## Aim of the exercise
Copy out the records below word for word, from their first line through the line that contains "click(327, 39)", including that line.

## Data shown
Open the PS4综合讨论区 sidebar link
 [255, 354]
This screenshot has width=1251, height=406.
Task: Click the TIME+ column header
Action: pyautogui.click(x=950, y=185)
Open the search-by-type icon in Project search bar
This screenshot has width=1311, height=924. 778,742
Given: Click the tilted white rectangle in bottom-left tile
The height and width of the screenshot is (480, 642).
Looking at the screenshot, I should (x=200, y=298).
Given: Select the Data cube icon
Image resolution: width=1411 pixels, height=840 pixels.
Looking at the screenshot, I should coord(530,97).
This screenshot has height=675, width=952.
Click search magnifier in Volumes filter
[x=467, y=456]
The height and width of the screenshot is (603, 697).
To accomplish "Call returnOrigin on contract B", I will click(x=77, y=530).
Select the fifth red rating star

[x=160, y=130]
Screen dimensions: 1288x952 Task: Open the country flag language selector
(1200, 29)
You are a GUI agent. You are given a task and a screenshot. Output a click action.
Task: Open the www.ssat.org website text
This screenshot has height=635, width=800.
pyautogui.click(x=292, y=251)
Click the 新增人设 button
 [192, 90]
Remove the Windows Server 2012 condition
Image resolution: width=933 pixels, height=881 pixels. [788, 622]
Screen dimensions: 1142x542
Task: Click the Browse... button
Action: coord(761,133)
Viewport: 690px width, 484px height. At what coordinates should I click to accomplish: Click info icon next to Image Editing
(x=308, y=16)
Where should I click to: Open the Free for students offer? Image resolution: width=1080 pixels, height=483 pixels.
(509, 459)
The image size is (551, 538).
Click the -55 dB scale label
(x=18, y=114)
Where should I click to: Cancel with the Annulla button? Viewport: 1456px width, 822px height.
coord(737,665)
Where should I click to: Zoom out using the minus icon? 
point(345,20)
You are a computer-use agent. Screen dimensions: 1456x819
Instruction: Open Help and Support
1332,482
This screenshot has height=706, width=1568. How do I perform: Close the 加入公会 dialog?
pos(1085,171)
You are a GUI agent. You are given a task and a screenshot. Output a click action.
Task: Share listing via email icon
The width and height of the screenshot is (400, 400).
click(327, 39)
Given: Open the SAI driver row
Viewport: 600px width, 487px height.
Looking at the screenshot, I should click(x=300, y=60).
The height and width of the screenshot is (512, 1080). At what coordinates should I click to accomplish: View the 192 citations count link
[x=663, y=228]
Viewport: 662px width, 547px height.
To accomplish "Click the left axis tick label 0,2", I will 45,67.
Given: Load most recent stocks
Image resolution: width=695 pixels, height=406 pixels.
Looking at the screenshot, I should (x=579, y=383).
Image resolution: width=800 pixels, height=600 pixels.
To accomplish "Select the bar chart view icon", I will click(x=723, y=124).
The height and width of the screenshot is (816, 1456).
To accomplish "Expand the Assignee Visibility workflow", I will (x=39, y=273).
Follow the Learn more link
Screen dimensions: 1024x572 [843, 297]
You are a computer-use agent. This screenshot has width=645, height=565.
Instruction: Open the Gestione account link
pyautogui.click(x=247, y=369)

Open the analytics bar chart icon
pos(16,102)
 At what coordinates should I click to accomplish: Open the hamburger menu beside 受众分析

## Task answer
Open the PS4综合讨论区 sidebar link
 [255, 354]
This screenshot has width=1251, height=406.
Task: Click the TIME+ column header
Action: pyautogui.click(x=950, y=185)
Open the search-by-type icon in Project search bar
This screenshot has width=1311, height=924. 778,742
Given: Click the tilted white rectangle in bottom-left tile
The height and width of the screenshot is (480, 642).
Looking at the screenshot, I should (x=200, y=298).
Given: Select the Data cube icon
Image resolution: width=1411 pixels, height=840 pixels.
Looking at the screenshot, I should coord(530,97).
This screenshot has height=675, width=952.
Click search magnifier in Volumes filter
[x=467, y=456]
The height and width of the screenshot is (603, 697).
To accomplish "Call returnOrigin on contract B", I will click(x=77, y=530).
Select the fifth red rating star

[x=160, y=130]
Screen dimensions: 1288x952 Task: Open the country flag language selector
(1200, 29)
You are a GUI agent. You are given a task and a screenshot. Output a click action.
Task: Open the www.ssat.org website text
This screenshot has height=635, width=800.
pyautogui.click(x=292, y=251)
Click the 新增人设 button
 [192, 90]
Remove the Windows Server 2012 condition
Image resolution: width=933 pixels, height=881 pixels. [788, 622]
Screen dimensions: 1142x542
Task: Click the Browse... button
Action: coord(761,133)
Viewport: 690px width, 484px height. At what coordinates should I click to accomplish: Click info icon next to Image Editing
(x=308, y=16)
Where should I click to: Open the Free for students offer? Image resolution: width=1080 pixels, height=483 pixels.
(509, 459)
The image size is (551, 538).
Click the -55 dB scale label
(x=18, y=114)
Where should I click to: Cancel with the Annulla button? Viewport: 1456px width, 822px height.
coord(737,665)
Where should I click to: Zoom out using the minus icon? 
point(345,20)
You are a computer-use agent. Screen dimensions: 1456x819
Instruction: Open Help and Support
1332,482
This screenshot has height=706, width=1568. How do I perform: Close the 加入公会 dialog?
pos(1085,171)
You are a GUI agent. You are given a task and a screenshot. Output a click action.
Task: Share listing via email icon
The width and height of the screenshot is (400, 400).
click(327, 39)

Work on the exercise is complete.